Effetto politico negli Usa

La climatizzazione, secondo alcuni, avrebbe avuto addirittura un impatto politico sugli Stati Uniti, cambiando la composizione elettorale di Stati chiave della Sun Belt come l'Arizona, il Texas e la Florida, che fino agli anni Sessanta erano sempre stati democratici. La diffusione dell'aria condizionata nelle abitazioni, cominciata appunto negli anni Sessanta con i primi apparecchi domestici non troppo cari, avrebbe spinto dal Nord verso questi Stati un'ondata di anziani danarosi, facendoli diventare repubblicani e portando così Ronald Reagan alla presidenza nell'81, in base a una teoria lanciata dal politologo Nelson Polsby.

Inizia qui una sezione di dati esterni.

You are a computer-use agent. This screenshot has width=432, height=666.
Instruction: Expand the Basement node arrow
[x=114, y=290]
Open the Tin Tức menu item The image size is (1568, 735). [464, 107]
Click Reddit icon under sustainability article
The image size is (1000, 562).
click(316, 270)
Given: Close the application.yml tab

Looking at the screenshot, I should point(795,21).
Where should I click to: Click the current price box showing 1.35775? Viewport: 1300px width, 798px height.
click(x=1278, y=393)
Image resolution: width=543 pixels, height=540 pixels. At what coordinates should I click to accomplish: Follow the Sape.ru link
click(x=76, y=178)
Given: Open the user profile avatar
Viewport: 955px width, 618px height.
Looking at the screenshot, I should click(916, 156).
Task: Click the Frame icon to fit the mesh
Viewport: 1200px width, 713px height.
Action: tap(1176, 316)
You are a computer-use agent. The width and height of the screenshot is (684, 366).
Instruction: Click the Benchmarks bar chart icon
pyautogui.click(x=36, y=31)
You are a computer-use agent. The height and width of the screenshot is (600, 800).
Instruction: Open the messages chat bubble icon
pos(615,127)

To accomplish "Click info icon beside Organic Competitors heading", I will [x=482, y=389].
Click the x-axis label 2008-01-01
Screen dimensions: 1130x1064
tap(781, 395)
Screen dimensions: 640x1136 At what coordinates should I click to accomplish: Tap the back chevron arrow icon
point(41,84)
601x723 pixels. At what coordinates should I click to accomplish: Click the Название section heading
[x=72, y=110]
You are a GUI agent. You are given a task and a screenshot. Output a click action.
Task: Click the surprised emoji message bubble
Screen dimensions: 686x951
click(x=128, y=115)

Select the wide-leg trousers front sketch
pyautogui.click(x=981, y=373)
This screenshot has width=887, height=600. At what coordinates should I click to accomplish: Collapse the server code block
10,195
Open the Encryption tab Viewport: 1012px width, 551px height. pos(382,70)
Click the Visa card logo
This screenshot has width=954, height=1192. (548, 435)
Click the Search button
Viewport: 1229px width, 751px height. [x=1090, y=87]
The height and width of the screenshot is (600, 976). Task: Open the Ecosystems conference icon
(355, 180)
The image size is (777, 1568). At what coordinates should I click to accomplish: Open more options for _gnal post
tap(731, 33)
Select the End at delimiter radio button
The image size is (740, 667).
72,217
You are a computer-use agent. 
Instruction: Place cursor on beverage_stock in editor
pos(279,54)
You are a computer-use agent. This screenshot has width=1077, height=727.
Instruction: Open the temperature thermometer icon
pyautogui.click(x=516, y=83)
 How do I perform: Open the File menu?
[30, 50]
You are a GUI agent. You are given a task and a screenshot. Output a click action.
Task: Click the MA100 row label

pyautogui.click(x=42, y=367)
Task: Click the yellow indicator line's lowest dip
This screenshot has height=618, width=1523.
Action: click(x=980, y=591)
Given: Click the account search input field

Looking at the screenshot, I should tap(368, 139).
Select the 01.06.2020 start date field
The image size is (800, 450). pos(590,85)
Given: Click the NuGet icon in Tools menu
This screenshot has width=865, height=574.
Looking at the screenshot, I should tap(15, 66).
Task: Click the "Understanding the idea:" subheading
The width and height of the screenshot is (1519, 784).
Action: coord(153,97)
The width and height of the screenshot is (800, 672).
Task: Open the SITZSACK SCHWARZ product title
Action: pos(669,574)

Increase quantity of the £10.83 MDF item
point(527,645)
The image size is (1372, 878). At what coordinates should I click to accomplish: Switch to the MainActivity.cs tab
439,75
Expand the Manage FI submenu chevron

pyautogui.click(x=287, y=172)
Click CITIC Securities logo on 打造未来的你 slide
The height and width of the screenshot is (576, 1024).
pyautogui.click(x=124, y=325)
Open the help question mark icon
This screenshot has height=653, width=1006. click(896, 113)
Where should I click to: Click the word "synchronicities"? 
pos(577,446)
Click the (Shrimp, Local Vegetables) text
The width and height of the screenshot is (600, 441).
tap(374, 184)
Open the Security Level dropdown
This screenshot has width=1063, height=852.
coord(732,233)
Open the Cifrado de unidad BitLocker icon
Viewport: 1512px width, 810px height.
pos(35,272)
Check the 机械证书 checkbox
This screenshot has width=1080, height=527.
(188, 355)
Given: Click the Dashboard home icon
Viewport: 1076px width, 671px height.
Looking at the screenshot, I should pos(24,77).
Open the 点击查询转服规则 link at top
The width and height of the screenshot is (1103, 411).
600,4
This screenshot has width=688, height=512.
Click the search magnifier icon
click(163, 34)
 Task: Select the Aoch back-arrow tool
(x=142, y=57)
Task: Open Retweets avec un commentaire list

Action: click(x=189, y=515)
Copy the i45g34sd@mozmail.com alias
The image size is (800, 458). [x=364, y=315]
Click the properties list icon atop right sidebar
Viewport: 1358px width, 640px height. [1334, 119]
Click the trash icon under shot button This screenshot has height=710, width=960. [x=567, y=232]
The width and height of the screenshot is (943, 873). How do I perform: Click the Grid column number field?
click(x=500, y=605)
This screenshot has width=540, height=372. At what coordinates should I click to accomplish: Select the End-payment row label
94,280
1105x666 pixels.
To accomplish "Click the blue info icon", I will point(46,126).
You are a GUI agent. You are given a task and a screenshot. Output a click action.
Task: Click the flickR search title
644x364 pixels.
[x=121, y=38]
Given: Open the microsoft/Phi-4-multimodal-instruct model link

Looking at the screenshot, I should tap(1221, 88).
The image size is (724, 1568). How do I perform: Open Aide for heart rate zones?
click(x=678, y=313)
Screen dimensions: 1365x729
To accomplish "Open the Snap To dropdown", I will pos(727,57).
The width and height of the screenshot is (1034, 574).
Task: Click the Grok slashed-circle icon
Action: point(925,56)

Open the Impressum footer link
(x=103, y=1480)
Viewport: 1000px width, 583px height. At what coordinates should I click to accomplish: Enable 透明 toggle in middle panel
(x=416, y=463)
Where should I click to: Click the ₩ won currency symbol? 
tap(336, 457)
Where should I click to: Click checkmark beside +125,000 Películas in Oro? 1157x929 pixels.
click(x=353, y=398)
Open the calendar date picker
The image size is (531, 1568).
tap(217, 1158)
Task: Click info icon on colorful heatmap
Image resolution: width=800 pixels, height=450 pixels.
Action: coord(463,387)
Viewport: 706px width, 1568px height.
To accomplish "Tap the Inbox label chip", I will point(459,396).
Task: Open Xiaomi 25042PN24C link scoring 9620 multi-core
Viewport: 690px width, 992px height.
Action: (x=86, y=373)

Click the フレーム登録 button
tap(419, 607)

Da allora, la diffusione dell'aria condizionata è aumentata ancora e al giorno d'oggi nelle case degli americani i climatizzatori sono più delle lavatrici, al punto tale da condizionare il clima delle città. A Phoenix, ad esempio, è stato misurato un impatto di 1-2 gradi sulla temperatura cittadina durante la notte, dovuto ai climatizzatori che funzionano a pieno ritmo, innescando un circolo vizioso: più fa caldo fuori e più bisogna spingere sul raffrescamento degli ambienti interni. Con la crisi del clima, l'effetto del circolo vizioso diventa ancora più evidente: ci raffreschiamo consumando talmente tanta energia da mandare il pianeta arrosto.